Your assignment – These entries are to be set down again exactly.
╭─ Information supplied
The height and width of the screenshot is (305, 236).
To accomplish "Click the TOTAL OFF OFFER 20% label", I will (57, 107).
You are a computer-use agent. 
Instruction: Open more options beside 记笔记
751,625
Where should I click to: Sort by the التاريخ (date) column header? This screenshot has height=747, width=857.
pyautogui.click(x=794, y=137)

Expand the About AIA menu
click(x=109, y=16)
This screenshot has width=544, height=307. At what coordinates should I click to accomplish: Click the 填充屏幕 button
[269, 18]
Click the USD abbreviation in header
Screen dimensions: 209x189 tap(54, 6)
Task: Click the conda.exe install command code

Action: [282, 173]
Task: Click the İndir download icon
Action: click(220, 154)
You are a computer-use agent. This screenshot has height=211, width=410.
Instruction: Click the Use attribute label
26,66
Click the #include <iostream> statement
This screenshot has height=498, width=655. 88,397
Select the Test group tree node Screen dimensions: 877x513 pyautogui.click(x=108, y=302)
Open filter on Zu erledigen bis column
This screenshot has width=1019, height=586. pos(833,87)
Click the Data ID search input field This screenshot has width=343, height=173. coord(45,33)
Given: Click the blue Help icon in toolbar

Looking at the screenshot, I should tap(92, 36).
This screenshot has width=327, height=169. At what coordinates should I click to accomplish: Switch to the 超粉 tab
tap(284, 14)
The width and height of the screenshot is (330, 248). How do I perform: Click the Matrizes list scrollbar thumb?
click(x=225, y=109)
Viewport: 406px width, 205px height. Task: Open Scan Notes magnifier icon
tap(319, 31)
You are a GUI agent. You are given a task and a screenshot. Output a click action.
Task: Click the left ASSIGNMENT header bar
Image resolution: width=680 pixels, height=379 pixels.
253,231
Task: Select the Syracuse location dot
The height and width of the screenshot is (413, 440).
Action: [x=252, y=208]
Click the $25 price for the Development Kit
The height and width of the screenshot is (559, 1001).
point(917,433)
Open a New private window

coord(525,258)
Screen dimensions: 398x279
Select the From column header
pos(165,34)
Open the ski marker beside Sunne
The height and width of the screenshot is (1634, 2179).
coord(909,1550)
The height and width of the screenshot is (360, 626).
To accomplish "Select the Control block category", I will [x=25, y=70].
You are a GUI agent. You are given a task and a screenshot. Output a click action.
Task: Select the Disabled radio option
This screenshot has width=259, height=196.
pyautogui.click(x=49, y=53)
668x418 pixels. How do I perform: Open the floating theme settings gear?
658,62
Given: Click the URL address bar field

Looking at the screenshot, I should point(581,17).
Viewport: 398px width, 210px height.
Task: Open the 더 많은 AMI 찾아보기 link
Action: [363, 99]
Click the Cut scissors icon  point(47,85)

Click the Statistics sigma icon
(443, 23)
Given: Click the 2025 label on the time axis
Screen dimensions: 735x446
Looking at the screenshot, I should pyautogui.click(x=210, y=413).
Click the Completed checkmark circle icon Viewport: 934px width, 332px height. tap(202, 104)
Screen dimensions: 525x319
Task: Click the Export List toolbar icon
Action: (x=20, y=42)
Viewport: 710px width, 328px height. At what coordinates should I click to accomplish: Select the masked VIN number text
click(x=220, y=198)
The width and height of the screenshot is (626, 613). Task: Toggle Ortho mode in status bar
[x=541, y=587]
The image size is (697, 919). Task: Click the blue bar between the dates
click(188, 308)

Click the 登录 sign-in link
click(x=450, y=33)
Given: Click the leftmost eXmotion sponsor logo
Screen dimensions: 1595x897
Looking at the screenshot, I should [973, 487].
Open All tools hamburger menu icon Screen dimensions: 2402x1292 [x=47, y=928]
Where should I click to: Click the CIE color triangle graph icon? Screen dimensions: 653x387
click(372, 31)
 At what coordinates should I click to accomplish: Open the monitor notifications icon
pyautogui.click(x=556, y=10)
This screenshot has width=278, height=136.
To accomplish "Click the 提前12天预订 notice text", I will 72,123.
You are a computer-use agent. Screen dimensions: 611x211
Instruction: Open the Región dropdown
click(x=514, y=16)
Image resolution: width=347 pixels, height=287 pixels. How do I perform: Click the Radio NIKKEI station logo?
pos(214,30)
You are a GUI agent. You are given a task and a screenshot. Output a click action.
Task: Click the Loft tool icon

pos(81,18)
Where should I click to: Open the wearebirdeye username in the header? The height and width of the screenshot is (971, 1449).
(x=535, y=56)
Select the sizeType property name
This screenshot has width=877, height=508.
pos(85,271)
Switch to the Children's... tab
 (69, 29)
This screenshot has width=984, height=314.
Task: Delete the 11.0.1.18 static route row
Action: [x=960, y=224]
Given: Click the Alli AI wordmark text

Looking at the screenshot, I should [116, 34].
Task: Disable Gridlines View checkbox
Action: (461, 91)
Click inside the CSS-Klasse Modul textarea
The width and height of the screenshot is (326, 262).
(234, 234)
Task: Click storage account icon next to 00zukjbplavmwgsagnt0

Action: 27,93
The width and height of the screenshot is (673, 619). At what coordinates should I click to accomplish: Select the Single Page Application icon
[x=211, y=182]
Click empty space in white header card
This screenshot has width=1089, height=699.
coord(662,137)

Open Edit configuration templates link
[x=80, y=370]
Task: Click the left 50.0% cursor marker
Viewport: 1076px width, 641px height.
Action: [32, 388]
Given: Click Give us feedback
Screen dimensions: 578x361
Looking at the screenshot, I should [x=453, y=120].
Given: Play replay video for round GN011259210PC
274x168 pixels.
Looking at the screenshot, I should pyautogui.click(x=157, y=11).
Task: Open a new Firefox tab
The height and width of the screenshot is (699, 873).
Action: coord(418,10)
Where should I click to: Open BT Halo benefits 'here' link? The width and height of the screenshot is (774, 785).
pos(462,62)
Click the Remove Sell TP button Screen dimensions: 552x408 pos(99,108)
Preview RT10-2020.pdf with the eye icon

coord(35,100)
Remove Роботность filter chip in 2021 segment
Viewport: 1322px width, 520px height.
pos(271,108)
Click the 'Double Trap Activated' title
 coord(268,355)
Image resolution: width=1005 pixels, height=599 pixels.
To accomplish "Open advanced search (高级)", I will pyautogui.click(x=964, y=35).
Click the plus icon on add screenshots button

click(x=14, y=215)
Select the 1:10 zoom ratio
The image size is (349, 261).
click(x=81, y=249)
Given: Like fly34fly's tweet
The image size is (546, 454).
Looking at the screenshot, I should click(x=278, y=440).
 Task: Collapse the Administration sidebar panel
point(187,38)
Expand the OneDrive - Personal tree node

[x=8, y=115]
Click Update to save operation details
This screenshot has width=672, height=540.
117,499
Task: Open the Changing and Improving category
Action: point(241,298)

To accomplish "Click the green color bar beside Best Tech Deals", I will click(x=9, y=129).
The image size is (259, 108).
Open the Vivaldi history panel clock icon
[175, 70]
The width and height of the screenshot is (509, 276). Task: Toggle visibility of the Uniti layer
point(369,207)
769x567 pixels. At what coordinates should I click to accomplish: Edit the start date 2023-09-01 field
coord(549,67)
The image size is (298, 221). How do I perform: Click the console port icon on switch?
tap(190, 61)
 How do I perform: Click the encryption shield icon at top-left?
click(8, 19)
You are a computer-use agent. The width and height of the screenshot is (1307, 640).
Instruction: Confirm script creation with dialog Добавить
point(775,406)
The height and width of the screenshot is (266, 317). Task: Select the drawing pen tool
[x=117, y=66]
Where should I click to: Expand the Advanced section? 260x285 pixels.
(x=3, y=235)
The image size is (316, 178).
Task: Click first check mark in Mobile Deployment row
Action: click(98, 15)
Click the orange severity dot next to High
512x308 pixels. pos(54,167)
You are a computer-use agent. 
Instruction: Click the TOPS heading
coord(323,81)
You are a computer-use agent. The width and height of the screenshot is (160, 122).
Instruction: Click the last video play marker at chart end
╰─
Solution to the problem –
The height and width of the screenshot is (305, 236).
To accomplish "Click the TOTAL OFF OFFER 20% label", I will (57, 107).
You are a computer-use agent. 
Instruction: Open more options beside 记笔记
751,625
Where should I click to: Sort by the التاريخ (date) column header? This screenshot has height=747, width=857.
pyautogui.click(x=794, y=137)

Expand the About AIA menu
click(x=109, y=16)
This screenshot has width=544, height=307. At what coordinates should I click to accomplish: Click the 填充屏幕 button
[269, 18]
Click the USD abbreviation in header
Screen dimensions: 209x189 tap(54, 6)
Task: Click the conda.exe install command code

Action: [282, 173]
Task: Click the İndir download icon
Action: click(220, 154)
You are a computer-use agent. This screenshot has height=211, width=410.
Instruction: Click the Use attribute label
26,66
Click the #include <iostream> statement
This screenshot has height=498, width=655. 88,397
Select the Test group tree node Screen dimensions: 877x513 pyautogui.click(x=108, y=302)
Open filter on Zu erledigen bis column
This screenshot has width=1019, height=586. pos(833,87)
Click the Data ID search input field This screenshot has width=343, height=173. coord(45,33)
Given: Click the blue Help icon in toolbar

Looking at the screenshot, I should tap(92, 36).
This screenshot has width=327, height=169. At what coordinates should I click to accomplish: Switch to the 超粉 tab
tap(284, 14)
The width and height of the screenshot is (330, 248). How do I perform: Click the Matrizes list scrollbar thumb?
click(x=225, y=109)
Viewport: 406px width, 205px height. Task: Open Scan Notes magnifier icon
tap(319, 31)
You are a GUI agent. You are given a task and a screenshot. Output a click action.
Task: Click the left ASSIGNMENT header bar
Image resolution: width=680 pixels, height=379 pixels.
253,231
Task: Select the Syracuse location dot
The height and width of the screenshot is (413, 440).
Action: [x=252, y=208]
Click the $25 price for the Development Kit
The height and width of the screenshot is (559, 1001).
point(917,433)
Open a New private window

coord(525,258)
Screen dimensions: 398x279
Select the From column header
pos(165,34)
Open the ski marker beside Sunne
The height and width of the screenshot is (1634, 2179).
coord(909,1550)
The height and width of the screenshot is (360, 626).
To accomplish "Select the Control block category", I will [x=25, y=70].
You are a GUI agent. You are given a task and a screenshot. Output a click action.
Task: Select the Disabled radio option
This screenshot has width=259, height=196.
pyautogui.click(x=49, y=53)
668x418 pixels. How do I perform: Open the floating theme settings gear?
658,62
Given: Click the URL address bar field

Looking at the screenshot, I should point(581,17).
Viewport: 398px width, 210px height.
Task: Open the 더 많은 AMI 찾아보기 link
Action: [363, 99]
Click the Cut scissors icon  point(47,85)

Click the Statistics sigma icon
(443, 23)
Given: Click the 2025 label on the time axis
Screen dimensions: 735x446
Looking at the screenshot, I should pyautogui.click(x=210, y=413).
Click the Completed checkmark circle icon Viewport: 934px width, 332px height. tap(202, 104)
Screen dimensions: 525x319
Task: Click the Export List toolbar icon
Action: (x=20, y=42)
Viewport: 710px width, 328px height. At what coordinates should I click to accomplish: Select the masked VIN number text
click(x=220, y=198)
The width and height of the screenshot is (626, 613). Task: Toggle Ortho mode in status bar
[x=541, y=587]
The image size is (697, 919). Task: Click the blue bar between the dates
click(188, 308)

Click the 登录 sign-in link
click(x=450, y=33)
Given: Click the leftmost eXmotion sponsor logo
Screen dimensions: 1595x897
Looking at the screenshot, I should [973, 487].
Open All tools hamburger menu icon Screen dimensions: 2402x1292 [x=47, y=928]
Where should I click to: Click the CIE color triangle graph icon? Screen dimensions: 653x387
click(372, 31)
 At what coordinates should I click to accomplish: Open the monitor notifications icon
pyautogui.click(x=556, y=10)
This screenshot has width=278, height=136.
To accomplish "Click the 提前12天预订 notice text", I will 72,123.
You are a computer-use agent. Screen dimensions: 611x211
Instruction: Open the Región dropdown
click(x=514, y=16)
Image resolution: width=347 pixels, height=287 pixels. How do I perform: Click the Radio NIKKEI station logo?
pos(214,30)
You are a GUI agent. You are given a task and a screenshot. Output a click action.
Task: Click the Loft tool icon

pos(81,18)
Where should I click to: Open the wearebirdeye username in the header? The height and width of the screenshot is (971, 1449).
(x=535, y=56)
Select the sizeType property name
This screenshot has width=877, height=508.
pos(85,271)
Switch to the Children's... tab
 (69, 29)
This screenshot has width=984, height=314.
Task: Delete the 11.0.1.18 static route row
Action: [x=960, y=224]
Given: Click the Alli AI wordmark text

Looking at the screenshot, I should [116, 34].
Task: Disable Gridlines View checkbox
Action: (461, 91)
Click inside the CSS-Klasse Modul textarea
The width and height of the screenshot is (326, 262).
(234, 234)
Task: Click storage account icon next to 00zukjbplavmwgsagnt0

Action: 27,93
The width and height of the screenshot is (673, 619). At what coordinates should I click to accomplish: Select the Single Page Application icon
[x=211, y=182]
Click empty space in white header card
This screenshot has width=1089, height=699.
coord(662,137)

Open Edit configuration templates link
[x=80, y=370]
Task: Click the left 50.0% cursor marker
Viewport: 1076px width, 641px height.
Action: [32, 388]
Given: Click Give us feedback
Screen dimensions: 578x361
Looking at the screenshot, I should [x=453, y=120].
Given: Play replay video for round GN011259210PC
274x168 pixels.
Looking at the screenshot, I should pyautogui.click(x=157, y=11).
Task: Open a new Firefox tab
The height and width of the screenshot is (699, 873).
Action: coord(418,10)
Where should I click to: Open BT Halo benefits 'here' link? The width and height of the screenshot is (774, 785).
pos(462,62)
Click the Remove Sell TP button Screen dimensions: 552x408 pos(99,108)
Preview RT10-2020.pdf with the eye icon

coord(35,100)
Remove Роботность filter chip in 2021 segment
Viewport: 1322px width, 520px height.
pos(271,108)
Click the 'Double Trap Activated' title
 coord(268,355)
Image resolution: width=1005 pixels, height=599 pixels.
To accomplish "Open advanced search (高级)", I will pyautogui.click(x=964, y=35).
Click the plus icon on add screenshots button

click(x=14, y=215)
Select the 1:10 zoom ratio
The image size is (349, 261).
click(x=81, y=249)
Given: Like fly34fly's tweet
The image size is (546, 454).
Looking at the screenshot, I should click(x=278, y=440).
 Task: Collapse the Administration sidebar panel
point(187,38)
Expand the OneDrive - Personal tree node

[x=8, y=115]
Click Update to save operation details
This screenshot has width=672, height=540.
117,499
Task: Open the Changing and Improving category
Action: point(241,298)

To accomplish "Click the green color bar beside Best Tech Deals", I will click(x=9, y=129).
The image size is (259, 108).
Open the Vivaldi history panel clock icon
[175, 70]
The width and height of the screenshot is (509, 276). Task: Toggle visibility of the Uniti layer
point(369,207)
769x567 pixels. At what coordinates should I click to accomplish: Edit the start date 2023-09-01 field
coord(549,67)
The image size is (298, 221). How do I perform: Click the console port icon on switch?
tap(190, 61)
 How do I perform: Click the encryption shield icon at top-left?
click(8, 19)
You are a computer-use agent. The width and height of the screenshot is (1307, 640).
Instruction: Confirm script creation with dialog Добавить
point(775,406)
The height and width of the screenshot is (266, 317). Task: Select the drawing pen tool
[x=117, y=66]
Where should I click to: Expand the Advanced section? 260x285 pixels.
(x=3, y=235)
The image size is (316, 178).
Task: Click first check mark in Mobile Deployment row
Action: click(98, 15)
Click the orange severity dot next to High
512x308 pixels. pos(54,167)
You are a computer-use agent. 
Instruction: Click the TOPS heading
coord(323,81)
You are a computer-use agent. The width and height of the screenshot is (160, 122).
Instruction: Click the last video play marker at chart end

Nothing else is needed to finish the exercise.